== Task statement ==
Please rewrite the records from the start through the line with "pos(72,166)", changing "index name" to "ticker symbol" and leaving everything else the same.

[Element and text location data]
-- start --
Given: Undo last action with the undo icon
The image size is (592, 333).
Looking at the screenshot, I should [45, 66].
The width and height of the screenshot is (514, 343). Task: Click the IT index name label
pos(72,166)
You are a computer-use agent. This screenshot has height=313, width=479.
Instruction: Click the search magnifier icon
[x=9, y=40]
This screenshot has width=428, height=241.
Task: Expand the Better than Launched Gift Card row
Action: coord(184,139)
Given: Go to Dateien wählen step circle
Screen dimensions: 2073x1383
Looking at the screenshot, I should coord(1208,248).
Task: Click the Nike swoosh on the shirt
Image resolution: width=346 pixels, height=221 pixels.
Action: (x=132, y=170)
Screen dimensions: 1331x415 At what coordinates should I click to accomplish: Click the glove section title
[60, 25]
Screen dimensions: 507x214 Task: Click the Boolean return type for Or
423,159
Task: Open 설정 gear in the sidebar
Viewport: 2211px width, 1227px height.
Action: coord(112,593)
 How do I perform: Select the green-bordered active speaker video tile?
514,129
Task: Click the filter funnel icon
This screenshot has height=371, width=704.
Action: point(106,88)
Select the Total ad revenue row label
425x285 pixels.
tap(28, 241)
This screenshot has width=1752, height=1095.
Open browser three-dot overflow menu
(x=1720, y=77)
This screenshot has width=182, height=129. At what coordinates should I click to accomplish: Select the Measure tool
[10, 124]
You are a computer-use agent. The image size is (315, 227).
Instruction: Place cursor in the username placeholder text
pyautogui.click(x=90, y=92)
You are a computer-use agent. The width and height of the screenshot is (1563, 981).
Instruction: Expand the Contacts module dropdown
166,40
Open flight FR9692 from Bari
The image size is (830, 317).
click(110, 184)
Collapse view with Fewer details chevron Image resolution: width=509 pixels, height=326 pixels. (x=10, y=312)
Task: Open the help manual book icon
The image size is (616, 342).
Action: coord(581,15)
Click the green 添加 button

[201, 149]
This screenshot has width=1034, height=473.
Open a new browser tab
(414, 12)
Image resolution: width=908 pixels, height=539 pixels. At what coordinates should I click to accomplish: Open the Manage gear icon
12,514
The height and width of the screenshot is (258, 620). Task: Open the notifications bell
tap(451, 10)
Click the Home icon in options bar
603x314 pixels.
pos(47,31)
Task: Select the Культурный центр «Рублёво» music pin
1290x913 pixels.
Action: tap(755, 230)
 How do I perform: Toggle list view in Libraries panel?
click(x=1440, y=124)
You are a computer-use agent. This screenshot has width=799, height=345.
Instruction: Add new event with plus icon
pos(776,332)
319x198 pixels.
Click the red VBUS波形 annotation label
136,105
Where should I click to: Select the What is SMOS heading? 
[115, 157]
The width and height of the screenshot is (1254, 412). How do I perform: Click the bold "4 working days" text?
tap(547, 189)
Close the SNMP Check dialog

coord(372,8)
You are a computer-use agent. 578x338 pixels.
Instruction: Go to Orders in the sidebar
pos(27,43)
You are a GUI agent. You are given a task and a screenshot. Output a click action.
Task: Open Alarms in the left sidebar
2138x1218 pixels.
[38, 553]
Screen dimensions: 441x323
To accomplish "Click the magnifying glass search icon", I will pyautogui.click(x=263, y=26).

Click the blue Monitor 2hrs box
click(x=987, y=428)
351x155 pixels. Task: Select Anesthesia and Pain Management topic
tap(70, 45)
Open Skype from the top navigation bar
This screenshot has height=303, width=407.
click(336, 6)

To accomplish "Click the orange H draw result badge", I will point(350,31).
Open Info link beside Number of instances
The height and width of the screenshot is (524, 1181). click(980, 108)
-- end --
== Exercise solution ==
Given: Undo last action with the undo icon
The image size is (592, 333).
Looking at the screenshot, I should [45, 66].
The width and height of the screenshot is (514, 343). Task: Click the IT ticker symbol label
pos(72,166)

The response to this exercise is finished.